Quand, au guichet d’une gare, un client demande un titre de transport et que le préposé lui délivre le carton matérialisant les kilomètres de voyage qu’il achète, l’opération apparaît des plus simple. De son bref passage au bureau des recettes, le voyageur ne retire pas l’impression que la délivrance des billets a posé pas mal de problèmes. Il ne pense pas, le voyageur, à l’impression des billets, à leur stockage et aux travaux de comptabilisation ; il ne pense pas qu’en raison des diverses réductions accordées et compte tenu des deux classes de voiture, il existe quatorze barèmes de prix !

 Les casiers à billets préimprimés.

Vous rappelez-vous les hauts casiers que nécessitait le système de distribution au moyen de billets préimprimés ? Quel encombrement dans les bureaux des recettes et quel aspect peu esthétique était le leur ! Il fallait stocker des dizaines de millions de cartons. Et, lors des modifications de tarifs, les prix imprimés devaient être modifiés à la main, des millions de fois, jusqu’à épuisement des stocks !

Encombrement, complication, aspect peu esthétique des anciens bureaux de recettes.

Quand on a créé les billets dits « multiples » groupant plusieurs gares de destination sur un même carton (quatre au maximum) et quand on a instauré l’approvisionnement « unique » par gare au lieu de l’approvisionnement particulier par guichet, on a certes amélioré le système. Néanmoins, la comptabilisation de la recette, le contrôle des écritures et des stocks ainsi que l’établissement des statistiques continuèrent d’exiger des opérations nombreuses et assujettissantes.

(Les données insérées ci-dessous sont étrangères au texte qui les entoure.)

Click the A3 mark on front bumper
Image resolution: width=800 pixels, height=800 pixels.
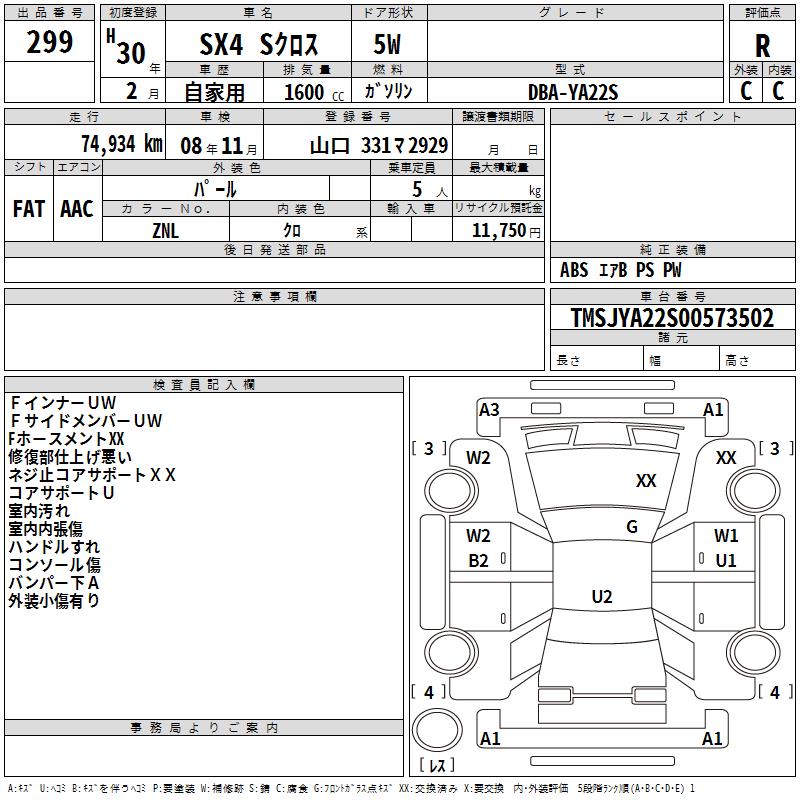click(x=489, y=410)
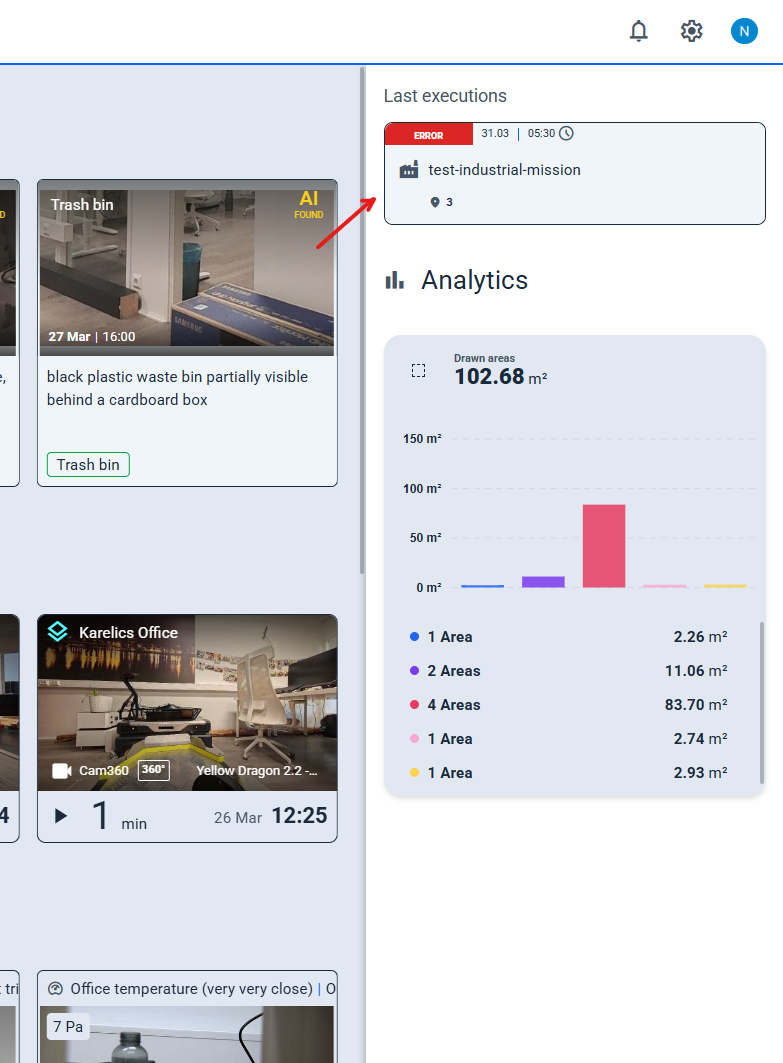Open the settings gear
The height and width of the screenshot is (1063, 783).
click(691, 31)
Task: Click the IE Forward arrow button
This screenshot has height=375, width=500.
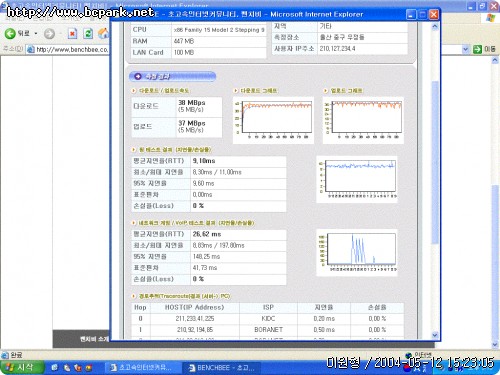Action: point(49,33)
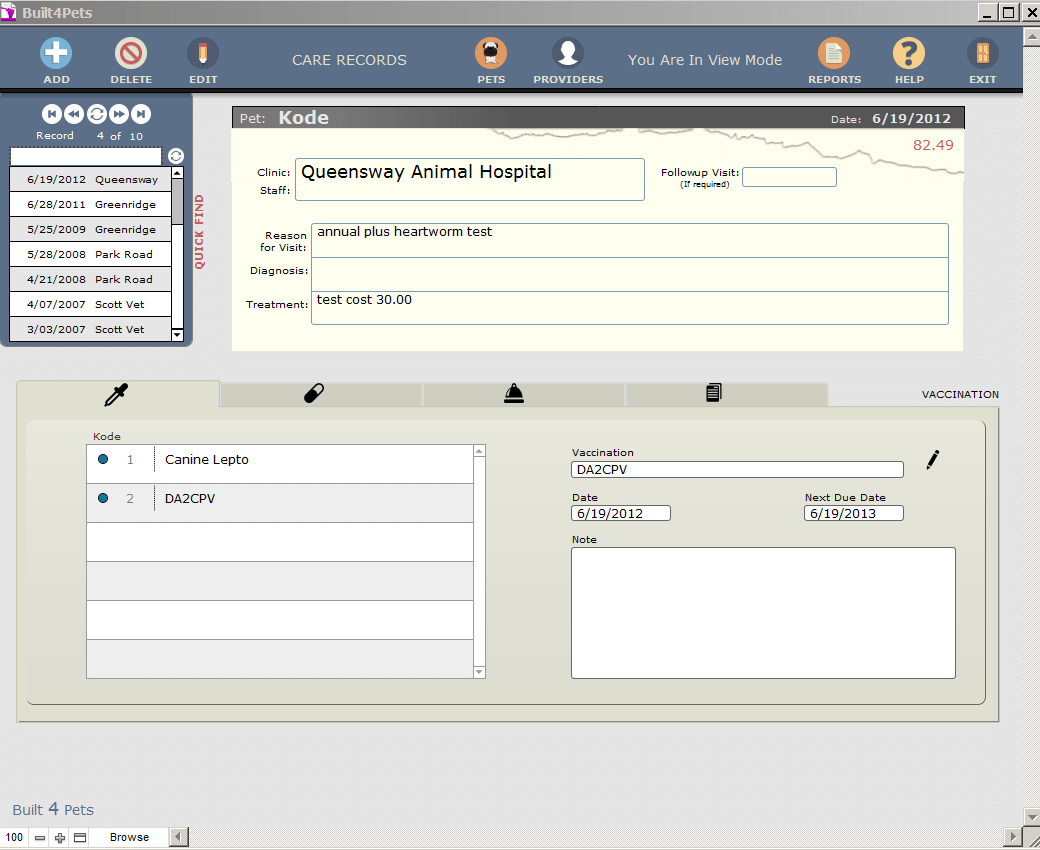Open the Providers section
The height and width of the screenshot is (850, 1040).
(x=567, y=54)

 Les grandes machines imprimantes.

La plupart des réseaux se sont attachés à trouver une solution technique au problème, et c’est ainsi qu’on a équipé des guichets de machines qui, au moment même de la délivrance, impriment les billets et enregistrent la recette.

Billet a destinations multiples.

Si vous avez voyagé à l’étranger, vous avez certainement pensé que les mécaniques qui, dans certains pays, « sortent » les petits cartons, sont bien volumineuses et paraissent malaisées à manipuler, qu’elles ne servent pas très vite le client et qu’elles doivent coûter cher. C’est vrai. A cause du prix, seules quelques grandes gares sont équipées de tels appareils ; partout ailleurs subsistent encore les casiers à billets préimprimés.

Une des premières imprimeuses-enregistreuses.

En 1935, la S.N.C.B. avait aussi mis en service à Bruxelles-Nord, à titre d’essai, huit grandes machines imprimantes, « doublées » par une série de casiers. Des faits de guerre les détruisirent en 1943.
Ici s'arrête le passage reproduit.